* What you have to do
Please return every line in the following data that includes the string "will".

(Data provided begins)

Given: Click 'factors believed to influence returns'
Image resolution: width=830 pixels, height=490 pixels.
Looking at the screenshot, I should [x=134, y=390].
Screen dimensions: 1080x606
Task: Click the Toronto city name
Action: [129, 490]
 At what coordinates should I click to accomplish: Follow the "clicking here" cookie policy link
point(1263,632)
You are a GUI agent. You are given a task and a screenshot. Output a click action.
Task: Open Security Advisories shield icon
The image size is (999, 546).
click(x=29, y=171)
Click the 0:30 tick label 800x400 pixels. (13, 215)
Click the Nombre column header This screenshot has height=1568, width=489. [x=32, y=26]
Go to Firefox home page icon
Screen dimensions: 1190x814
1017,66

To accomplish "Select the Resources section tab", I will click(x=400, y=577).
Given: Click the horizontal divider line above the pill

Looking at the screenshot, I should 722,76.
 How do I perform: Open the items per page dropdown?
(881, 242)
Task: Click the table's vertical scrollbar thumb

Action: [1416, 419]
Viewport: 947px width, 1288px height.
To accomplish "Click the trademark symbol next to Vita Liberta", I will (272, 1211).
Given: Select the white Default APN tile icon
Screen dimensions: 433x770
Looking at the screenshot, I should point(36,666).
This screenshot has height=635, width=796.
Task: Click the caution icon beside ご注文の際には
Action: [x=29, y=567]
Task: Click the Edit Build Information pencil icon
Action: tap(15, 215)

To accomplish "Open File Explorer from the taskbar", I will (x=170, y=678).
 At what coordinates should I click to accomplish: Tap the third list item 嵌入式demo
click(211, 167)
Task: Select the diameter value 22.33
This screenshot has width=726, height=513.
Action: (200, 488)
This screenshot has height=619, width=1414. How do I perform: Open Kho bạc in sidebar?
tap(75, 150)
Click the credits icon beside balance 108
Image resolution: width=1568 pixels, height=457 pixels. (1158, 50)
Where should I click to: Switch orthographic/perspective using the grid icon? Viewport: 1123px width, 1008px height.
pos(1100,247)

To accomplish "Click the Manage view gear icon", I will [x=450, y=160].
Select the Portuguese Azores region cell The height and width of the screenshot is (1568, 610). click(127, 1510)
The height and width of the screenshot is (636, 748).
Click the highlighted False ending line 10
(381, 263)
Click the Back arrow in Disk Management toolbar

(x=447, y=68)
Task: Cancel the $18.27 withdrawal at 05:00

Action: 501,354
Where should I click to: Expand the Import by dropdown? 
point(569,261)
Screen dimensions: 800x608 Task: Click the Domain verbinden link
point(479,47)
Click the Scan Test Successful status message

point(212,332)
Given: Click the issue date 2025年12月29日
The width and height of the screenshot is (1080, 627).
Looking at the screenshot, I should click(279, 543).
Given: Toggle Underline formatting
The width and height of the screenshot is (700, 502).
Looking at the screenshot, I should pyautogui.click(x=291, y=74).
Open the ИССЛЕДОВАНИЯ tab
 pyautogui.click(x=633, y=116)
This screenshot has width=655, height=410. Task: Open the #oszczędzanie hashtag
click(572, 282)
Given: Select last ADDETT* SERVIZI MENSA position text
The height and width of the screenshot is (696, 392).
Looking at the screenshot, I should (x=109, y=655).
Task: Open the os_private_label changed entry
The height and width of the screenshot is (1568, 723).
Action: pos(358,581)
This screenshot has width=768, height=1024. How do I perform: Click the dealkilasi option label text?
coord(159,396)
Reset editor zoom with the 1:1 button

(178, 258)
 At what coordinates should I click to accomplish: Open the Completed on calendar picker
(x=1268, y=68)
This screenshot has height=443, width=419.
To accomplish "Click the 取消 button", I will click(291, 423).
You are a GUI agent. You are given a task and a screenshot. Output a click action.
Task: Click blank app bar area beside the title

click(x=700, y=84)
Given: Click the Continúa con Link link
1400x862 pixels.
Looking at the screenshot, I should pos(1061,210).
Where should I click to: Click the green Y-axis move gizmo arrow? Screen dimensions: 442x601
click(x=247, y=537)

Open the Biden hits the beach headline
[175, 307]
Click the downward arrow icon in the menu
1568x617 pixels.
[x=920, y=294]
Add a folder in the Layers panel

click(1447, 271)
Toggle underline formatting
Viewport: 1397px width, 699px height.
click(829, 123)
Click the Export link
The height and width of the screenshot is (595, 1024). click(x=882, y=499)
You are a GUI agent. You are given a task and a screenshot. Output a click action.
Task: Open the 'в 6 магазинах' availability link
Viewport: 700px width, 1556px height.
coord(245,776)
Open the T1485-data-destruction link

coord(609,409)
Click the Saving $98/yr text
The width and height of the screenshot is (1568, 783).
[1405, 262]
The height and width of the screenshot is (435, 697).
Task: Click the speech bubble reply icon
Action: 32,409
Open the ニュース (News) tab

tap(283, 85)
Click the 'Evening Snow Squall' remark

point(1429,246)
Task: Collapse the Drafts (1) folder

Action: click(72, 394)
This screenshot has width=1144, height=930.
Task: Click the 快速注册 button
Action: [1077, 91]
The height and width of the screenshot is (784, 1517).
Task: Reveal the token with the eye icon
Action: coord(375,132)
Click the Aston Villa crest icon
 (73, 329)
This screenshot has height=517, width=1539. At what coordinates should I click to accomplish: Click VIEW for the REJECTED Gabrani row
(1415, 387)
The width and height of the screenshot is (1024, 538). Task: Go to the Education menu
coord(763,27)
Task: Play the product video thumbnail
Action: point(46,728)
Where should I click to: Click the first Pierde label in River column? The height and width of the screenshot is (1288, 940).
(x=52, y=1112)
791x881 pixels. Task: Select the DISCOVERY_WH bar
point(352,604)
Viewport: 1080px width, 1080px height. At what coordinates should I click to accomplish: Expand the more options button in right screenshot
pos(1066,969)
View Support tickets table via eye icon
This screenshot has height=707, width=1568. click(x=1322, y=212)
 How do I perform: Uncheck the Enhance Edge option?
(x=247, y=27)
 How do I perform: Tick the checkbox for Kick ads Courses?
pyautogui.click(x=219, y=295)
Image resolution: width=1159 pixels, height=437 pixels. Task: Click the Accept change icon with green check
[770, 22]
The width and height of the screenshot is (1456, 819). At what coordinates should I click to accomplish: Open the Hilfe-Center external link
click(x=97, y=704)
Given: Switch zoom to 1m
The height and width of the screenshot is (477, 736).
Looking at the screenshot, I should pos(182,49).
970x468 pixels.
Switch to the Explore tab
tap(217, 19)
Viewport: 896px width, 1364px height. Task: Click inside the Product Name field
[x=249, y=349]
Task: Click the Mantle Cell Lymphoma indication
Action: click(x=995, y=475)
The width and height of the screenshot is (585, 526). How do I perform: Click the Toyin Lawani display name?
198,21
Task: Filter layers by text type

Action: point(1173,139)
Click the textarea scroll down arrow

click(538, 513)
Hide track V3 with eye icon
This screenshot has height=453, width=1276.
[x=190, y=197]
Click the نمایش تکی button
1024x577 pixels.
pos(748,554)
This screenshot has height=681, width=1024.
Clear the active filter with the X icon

(Data provided ends)

* Expected answer
To accomplish "Select the Resources section tab", I will click(x=400, y=577).
To accomplish "Click the trademark symbol next to Vita Liberta", I will (272, 1211).
To accomplish "Open File Explorer from the taskbar", I will (x=170, y=678).
To accomplish "Click the Manage view gear icon", I will [x=450, y=160].
To accomplish "Click the 取消 button", I will click(291, 423).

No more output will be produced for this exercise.